Print the passage of the article on Long Island's music scene starting at "The growth of" and ending at "bands is booming.".

● **SOURCE DOCUMENT**:

┄┄┄┄┄┄

The growth of tribute bands is cited as a reason why it's become so tough on LI to hear original music.

Michael "Eppy" Epstein, co-founder of My Father's Place, talks about tribute bands in the middle of construction at the new My Father's Place at The Roslyn Hotel on April 16. (Credit: Newsday / Glenn Gamboa)

When rising stars Sunflower Bean launched their career in the basement of drummer Jacob Faber’s mother’s Glen Head home, their path was clear: Leave Long Island.

It wasn’t that long ago that Taking Back Sunday and Brand New led a thriving Long Island music scene that drew all sorts of record labels to Farmingdale and Amityville to sign new acts to deals. But, in recent years, musicians are fleeing the area for Brooklyn or Nashville or Los Angeles because fewer and fewer places here will regularly host local bands playing original music, while the market for tribute bands is booming.

“That’s why we had to move here,” says Faber, sitting in the Manhattan office of his record label.

“We wanted no part of that,” adds Sunflower Bean’s guitarist Nick Kivlen, who still lives in Glenwood Landing when he’s not on tour. The band’s strategy turned out to be right, as their “Twentytwo in Blue” album hit the United Kingdom’s Top 40 and drew rave reviews. Though Sunflower Bean, like Hicksville’s Lemon Twigs, are among a handful of Long Island artists landing record deals recently, they have played more shows in England than they have on Long Island, more shows in Switzerland than in Suffolk County.

“The old Long Island scene doesn’t seem to exist anymore, in terms of the people coming out to shows,” says Taking Back Sunday guitarist John Nolan. “The old venues aren’t there. It’s kind of a different thing now.”

┄┄┄┄┄┄

Dataset excerpt
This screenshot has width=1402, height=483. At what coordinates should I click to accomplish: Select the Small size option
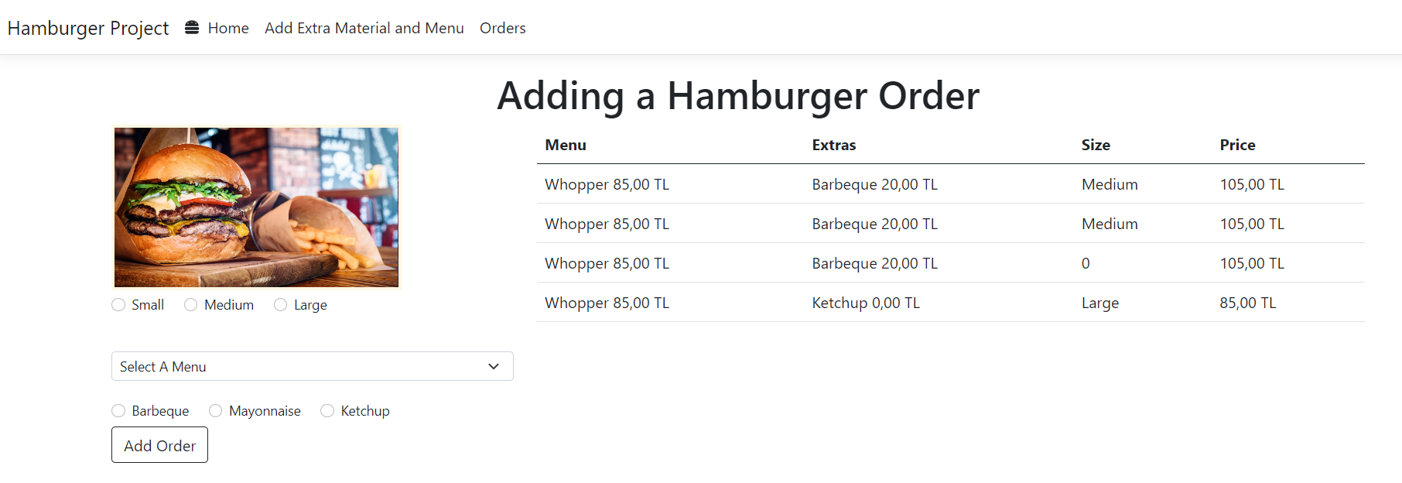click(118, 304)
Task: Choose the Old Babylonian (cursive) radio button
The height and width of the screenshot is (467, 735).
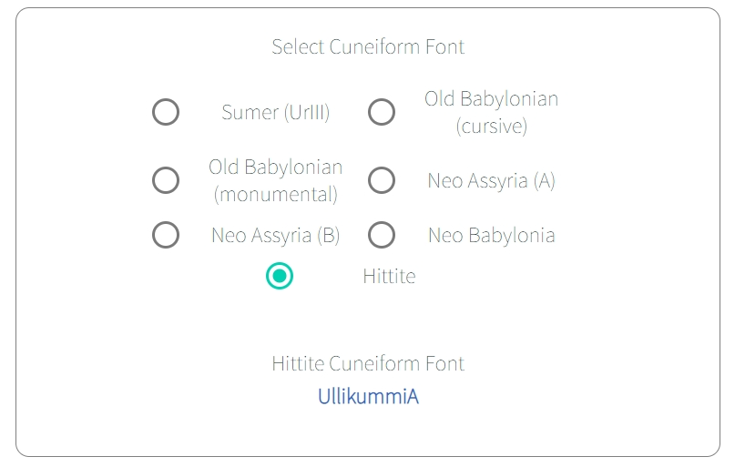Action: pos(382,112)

┄┄┄┄┄┄

● **SOLUTION TO THIS EXERCISE**:
The growth of tribute bands is cited as a reason why it's become so tough on LI to hear original music.

Michael "Eppy" Epstein, co-founder of My Father's Place, talks about tribute bands in the middle of construction at the new My Father's Place at The Roslyn Hotel on April 16. (Credit: Newsday / Glenn Gamboa)

When rising stars Sunflower Bean launched their career in the basement of drummer Jacob Faber’s mother’s Glen Head home, their path was clear: Leave Long Island.

It wasn’t that long ago that Taking Back Sunday and Brand New led a thriving Long Island music scene that drew all sorts of record labels to Farmingdale and Amityville to sign new acts to deals. But, in recent years, musicians are fleeing the area for Brooklyn or Nashville or Los Angeles because fewer and fewer places here will regularly host local bands playing original music, while the market for tribute bands is booming.